Remembering Patricia Owens
December 4, 2007 7:08 pm Patricia Owens
I’ve just seen The Fly this past weekend and boy I had great fun revisiting this classic, now newly available with its two follow-ups, Return of the Fly and Curse of the Fly. Of course, it’s incredibly corny now and quite ridiculous, but I understand how this must have felt for a 1958 audience eager for thrills and scientific mumbo-jumbo. Some scenes of pathos just seem to still work, even in all this craziness. Vincent Price and Herbert Marshall were already seasoned performers, but the weight of the movie entirely lands on the beautiful shoulders of Patricia Owens, as the bewildered wife. If her character didn’t get our sympathy right away, the film would have never worked.
Born in Golden, British Colombia, Canada, on January 17th, 1925, Patricia followed her family in 1933 when they all moved to England.
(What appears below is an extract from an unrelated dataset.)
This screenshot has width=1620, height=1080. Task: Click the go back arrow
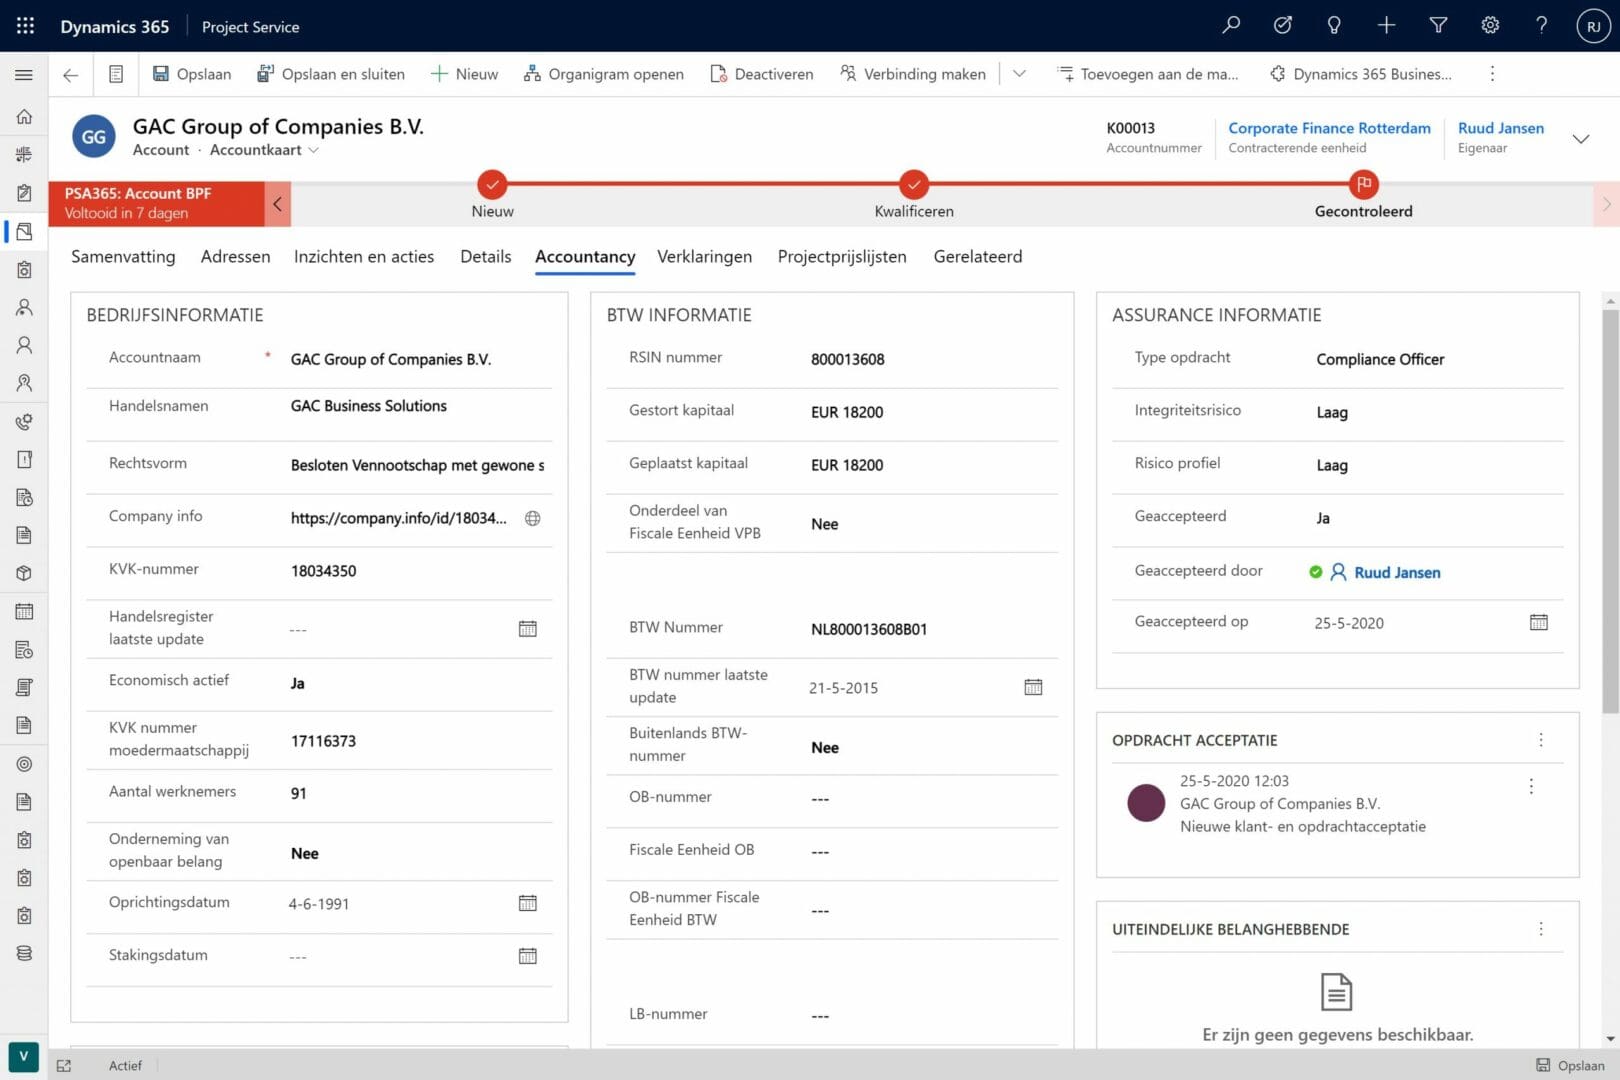tap(70, 75)
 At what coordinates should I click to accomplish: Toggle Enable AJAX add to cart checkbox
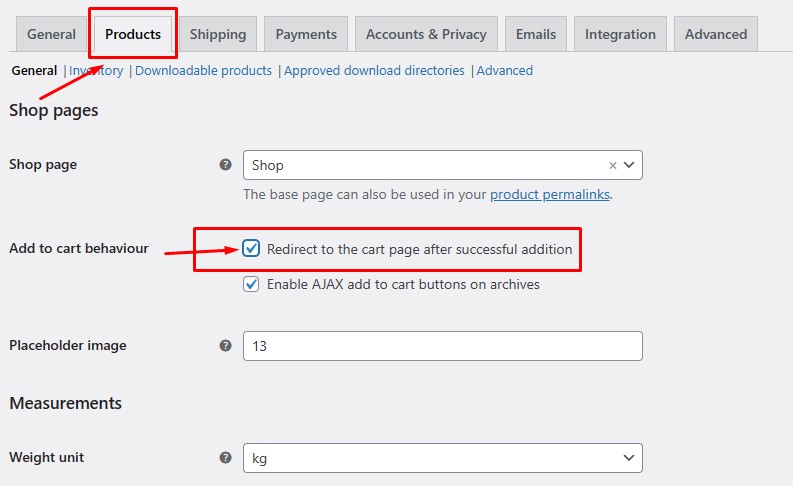tap(251, 285)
It was ten years later that the gorgeous redhead made her film debut in the British production Miss London Ltd., a musical. For the following years, she acted in increasingly larger movie parts until the time she was spotted in the mid-fifties by a 20th Century Fox executive as she was doing theater work. This resulted in a screen test and a contract with the studio. Patricia moved to Hollywood and was busy right away, having four film projects in 1957, including Sayonara alongside Marlon Brando.
The next year, she got the role that would make her an immortal icon, that of Helene Delambre in The Fly, concerned housewife of a scientist trying to make his teleportation machine work. Let’s just say that there are complications. The scene where the husband is unmasked is still a horror movie classic, as when can share the mutated creature’s point of view in observing his unfortunate hysterical wife. Patricia was then mostly seen on television series and B-westerns, her last appearance being in 1968 for a Lassie episode. It seems that she was married three times. She passed away on August 31, 2000 in California, an interesting talent waiting to be rediscovered.